Bader also hopes to see petascale computing assisting with big ideas in genomics. “When I think of petascale machines, I think of doing complex operations. So once I can assemble whole genomes and sequence whole genomes and get much richer data sets and combine that with microarray data and other data sources, what I want to be able to do is understand the evolution of whole genomes and compare both the organisms and genes across whole and entire genomes,” he says. “And that’s a problem that needs both an army of data and also the computational requirements of a petascale system. So rather than just taking our current techniques and running them a bit faster, I think that developing new algorithms … is really where we’re headed.”

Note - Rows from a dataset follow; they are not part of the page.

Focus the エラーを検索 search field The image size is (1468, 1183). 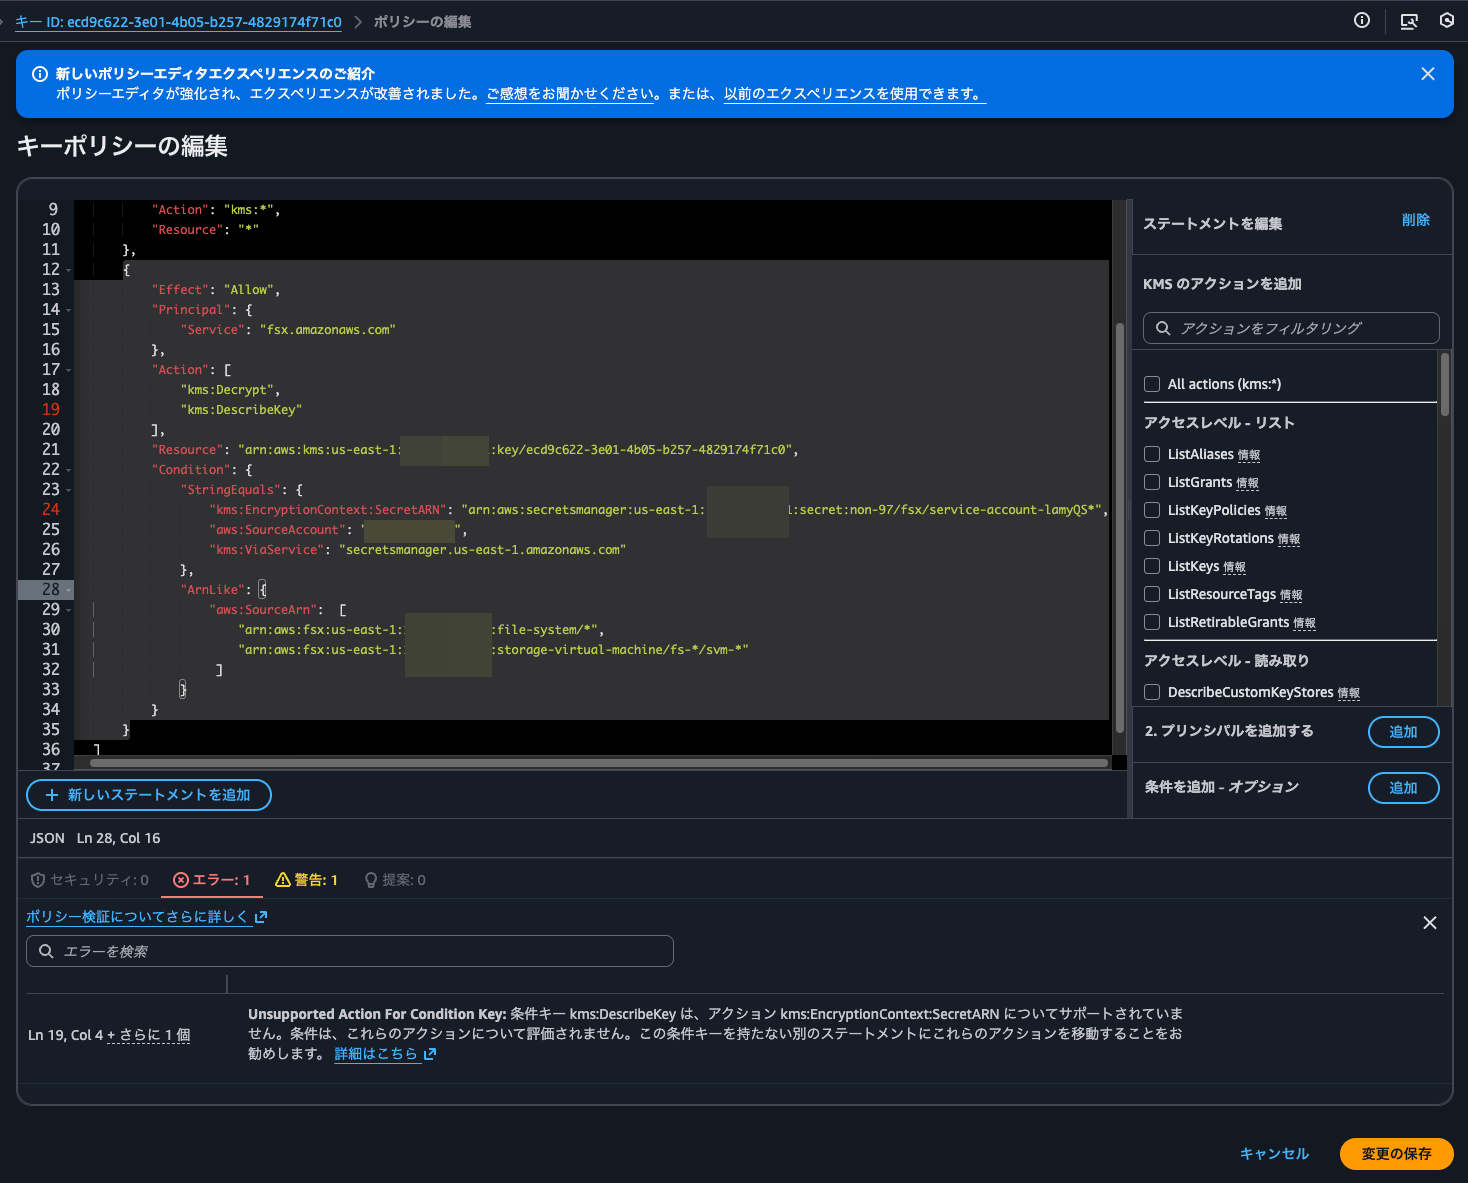coord(360,951)
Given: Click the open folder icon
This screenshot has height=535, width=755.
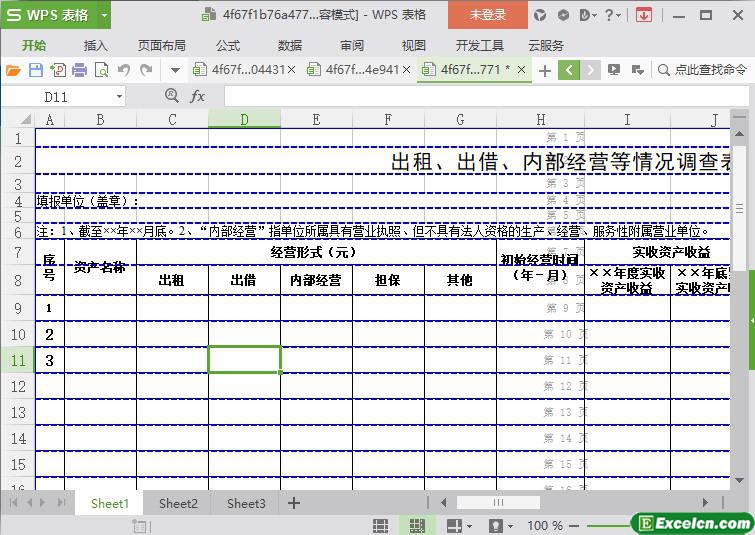Looking at the screenshot, I should click(x=13, y=70).
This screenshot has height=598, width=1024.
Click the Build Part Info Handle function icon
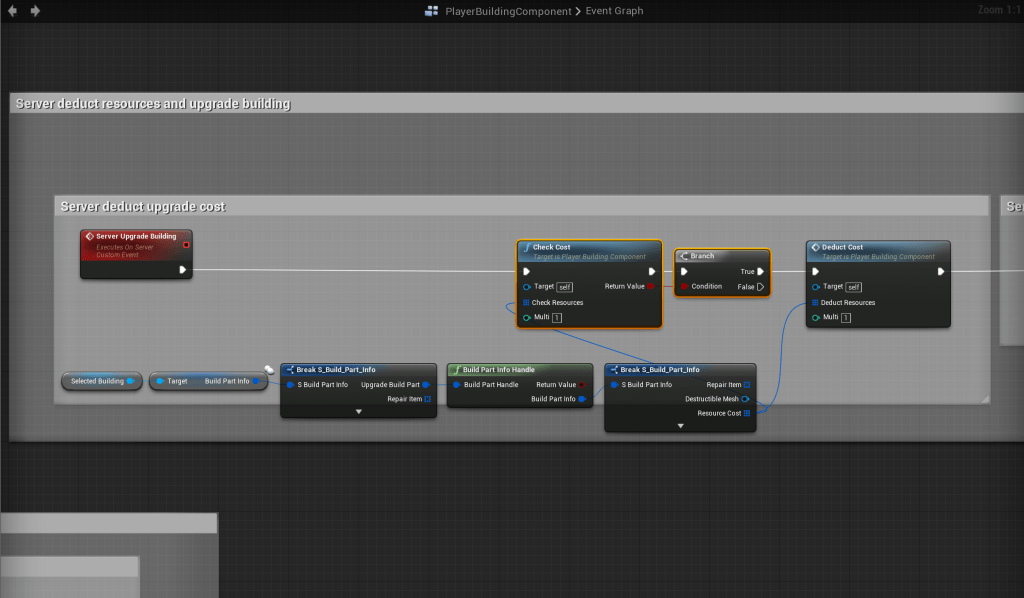455,369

And Bader reminds researchers that this isn’t something only computer scientists should be thinking about. “Biologists will need to be aware of this technology because if you push out the road map 10 years, these are the capability class machines that they’ll have in their laboratories,” Bader says. “There are a lot of biological problems that are still in their infancy and we [now understand] to solve those problems we’ll have to bring in a lot of data collected from a lot of sites and a lot of laboratories. … [There will] be a growing number [of biologists] who need access to massive volumes of data and the computational capabilities to solve their particular scientific inquiry.”